I've used python and PYtesseract to run OCR on an image. Here's my code:
test = pytesseract.image_to_string(img)
and then I converted that to a data frame:
data = io.StringIO(result)
df = pd.read_csv(data, index_col=False, sep=",")
however this stores all the data from the image into a single column. formatted like this:
TimeLine (column header)<break>
schedule<break>
log_in<break>
log_out
Advisor (should be the second column header)
James
Mathew
Kent
I want to split the column horizontally into separate data frames. So that it will be formatted like this:
Timeline(header) Advisor(header)
Schedule James
Log_in Mathew
Log_out Kent
The issue is that the values are not all the same, so I can't use a group by function. I also can't use the df.iloc[0:3]
option either because the values will not consistently be on the same rows every time I do this. I've tried using new_df = df.loc[:'Advisor']
to try and define a new data frame, but all that does is return the entire data frame without an error.

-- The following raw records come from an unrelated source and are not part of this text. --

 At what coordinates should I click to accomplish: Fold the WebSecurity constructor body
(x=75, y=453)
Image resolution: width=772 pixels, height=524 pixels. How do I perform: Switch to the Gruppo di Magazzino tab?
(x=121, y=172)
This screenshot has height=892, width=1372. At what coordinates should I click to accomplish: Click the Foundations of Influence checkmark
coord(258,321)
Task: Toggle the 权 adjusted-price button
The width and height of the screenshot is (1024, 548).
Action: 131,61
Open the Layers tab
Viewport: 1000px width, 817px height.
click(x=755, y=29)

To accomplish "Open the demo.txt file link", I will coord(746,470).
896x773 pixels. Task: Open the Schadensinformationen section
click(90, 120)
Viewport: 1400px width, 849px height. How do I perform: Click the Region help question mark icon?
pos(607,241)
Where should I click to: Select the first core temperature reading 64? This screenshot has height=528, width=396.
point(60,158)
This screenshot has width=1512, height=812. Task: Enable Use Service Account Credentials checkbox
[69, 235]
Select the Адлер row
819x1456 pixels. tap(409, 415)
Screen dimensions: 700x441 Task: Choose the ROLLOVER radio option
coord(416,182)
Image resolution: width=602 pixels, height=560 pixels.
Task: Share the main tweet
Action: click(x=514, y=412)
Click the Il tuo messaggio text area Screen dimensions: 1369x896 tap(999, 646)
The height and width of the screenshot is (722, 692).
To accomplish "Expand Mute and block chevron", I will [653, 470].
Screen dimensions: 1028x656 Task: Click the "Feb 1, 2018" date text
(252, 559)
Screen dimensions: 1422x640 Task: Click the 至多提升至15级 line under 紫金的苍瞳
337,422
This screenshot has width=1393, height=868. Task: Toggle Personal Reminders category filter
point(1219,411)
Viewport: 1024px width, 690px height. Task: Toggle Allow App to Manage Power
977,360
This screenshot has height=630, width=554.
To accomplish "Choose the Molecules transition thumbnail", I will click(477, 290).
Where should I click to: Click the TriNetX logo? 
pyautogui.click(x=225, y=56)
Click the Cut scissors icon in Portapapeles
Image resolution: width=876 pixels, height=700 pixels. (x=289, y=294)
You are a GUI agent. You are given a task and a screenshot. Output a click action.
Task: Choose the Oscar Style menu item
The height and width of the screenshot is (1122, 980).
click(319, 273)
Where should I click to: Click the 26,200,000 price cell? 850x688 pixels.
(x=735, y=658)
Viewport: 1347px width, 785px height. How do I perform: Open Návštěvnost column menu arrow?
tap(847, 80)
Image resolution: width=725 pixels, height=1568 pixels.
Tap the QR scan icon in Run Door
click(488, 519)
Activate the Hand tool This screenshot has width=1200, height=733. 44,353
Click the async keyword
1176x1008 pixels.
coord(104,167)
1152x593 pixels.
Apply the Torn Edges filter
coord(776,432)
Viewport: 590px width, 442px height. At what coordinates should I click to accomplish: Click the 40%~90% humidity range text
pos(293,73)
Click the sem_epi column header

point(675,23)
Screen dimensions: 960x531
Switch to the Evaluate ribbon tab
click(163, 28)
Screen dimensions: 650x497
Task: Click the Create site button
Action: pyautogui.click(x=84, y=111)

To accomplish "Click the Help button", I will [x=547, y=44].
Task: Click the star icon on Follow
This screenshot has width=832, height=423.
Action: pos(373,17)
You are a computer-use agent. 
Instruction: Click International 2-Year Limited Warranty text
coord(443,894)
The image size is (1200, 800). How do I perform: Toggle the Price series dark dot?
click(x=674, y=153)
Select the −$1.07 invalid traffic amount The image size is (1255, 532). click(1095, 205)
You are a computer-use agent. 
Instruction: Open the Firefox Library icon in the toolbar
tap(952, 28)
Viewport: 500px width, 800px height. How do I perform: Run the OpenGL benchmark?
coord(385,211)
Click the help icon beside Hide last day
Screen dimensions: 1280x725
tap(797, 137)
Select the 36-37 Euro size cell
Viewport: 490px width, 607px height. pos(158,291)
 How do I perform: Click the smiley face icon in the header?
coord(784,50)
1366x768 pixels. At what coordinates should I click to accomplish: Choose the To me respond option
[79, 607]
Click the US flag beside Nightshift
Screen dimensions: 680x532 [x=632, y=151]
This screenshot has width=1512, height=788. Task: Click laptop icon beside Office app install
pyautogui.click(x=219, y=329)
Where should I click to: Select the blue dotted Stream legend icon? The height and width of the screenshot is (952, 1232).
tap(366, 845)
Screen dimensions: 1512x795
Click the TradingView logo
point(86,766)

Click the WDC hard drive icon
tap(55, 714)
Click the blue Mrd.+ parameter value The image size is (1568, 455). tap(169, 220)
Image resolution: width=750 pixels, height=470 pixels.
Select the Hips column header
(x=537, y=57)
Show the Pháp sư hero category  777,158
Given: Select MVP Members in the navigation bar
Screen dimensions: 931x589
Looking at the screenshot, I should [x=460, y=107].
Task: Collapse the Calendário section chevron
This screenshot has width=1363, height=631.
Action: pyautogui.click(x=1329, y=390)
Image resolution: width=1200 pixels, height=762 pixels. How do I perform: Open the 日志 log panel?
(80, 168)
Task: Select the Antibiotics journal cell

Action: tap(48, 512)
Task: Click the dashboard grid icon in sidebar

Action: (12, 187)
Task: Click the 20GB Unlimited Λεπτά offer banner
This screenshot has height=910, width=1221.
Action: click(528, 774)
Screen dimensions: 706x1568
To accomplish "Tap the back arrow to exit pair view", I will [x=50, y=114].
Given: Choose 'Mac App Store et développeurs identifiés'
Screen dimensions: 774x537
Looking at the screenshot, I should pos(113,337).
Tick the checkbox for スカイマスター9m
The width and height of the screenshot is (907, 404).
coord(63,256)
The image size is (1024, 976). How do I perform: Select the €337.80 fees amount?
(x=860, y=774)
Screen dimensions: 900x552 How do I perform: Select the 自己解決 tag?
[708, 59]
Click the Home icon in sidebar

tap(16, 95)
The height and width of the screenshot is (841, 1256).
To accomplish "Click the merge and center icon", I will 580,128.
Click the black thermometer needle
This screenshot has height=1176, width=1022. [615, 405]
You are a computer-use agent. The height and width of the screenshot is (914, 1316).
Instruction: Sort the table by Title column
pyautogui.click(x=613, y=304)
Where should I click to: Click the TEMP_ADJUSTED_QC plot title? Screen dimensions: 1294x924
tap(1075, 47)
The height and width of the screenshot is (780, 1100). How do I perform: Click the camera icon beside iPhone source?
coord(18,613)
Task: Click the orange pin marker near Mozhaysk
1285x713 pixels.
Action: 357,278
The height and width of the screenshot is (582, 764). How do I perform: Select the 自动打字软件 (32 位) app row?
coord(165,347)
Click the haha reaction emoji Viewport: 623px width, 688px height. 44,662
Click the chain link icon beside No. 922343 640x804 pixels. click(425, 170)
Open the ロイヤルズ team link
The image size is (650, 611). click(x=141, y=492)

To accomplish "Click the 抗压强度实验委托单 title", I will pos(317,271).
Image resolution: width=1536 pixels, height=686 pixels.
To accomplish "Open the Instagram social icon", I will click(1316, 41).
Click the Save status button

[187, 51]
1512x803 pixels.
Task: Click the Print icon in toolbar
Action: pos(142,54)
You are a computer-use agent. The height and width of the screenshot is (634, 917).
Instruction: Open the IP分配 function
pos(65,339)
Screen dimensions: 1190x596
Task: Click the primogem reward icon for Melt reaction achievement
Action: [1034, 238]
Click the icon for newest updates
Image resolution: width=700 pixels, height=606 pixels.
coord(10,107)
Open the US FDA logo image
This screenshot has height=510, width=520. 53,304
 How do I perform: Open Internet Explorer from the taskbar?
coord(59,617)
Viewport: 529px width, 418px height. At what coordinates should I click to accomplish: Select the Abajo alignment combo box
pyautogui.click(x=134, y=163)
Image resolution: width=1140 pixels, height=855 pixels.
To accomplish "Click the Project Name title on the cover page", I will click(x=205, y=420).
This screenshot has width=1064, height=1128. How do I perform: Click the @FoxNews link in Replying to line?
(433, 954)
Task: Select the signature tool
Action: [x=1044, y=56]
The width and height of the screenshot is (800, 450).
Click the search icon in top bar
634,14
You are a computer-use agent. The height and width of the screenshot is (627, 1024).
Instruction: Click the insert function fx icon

Is there a way to tell it to split horizontally into a separate data Frame based on a unique cell value? So like, split df where column value = 'Advisor'.
The split function is easy to use if I want to split things vertically. But I can't see an easy way to split a column horizontally based on a unique value within that column.
I'm super frustrated because this has to be something that happens all the time but I've been looking around for hours and can't find any solution.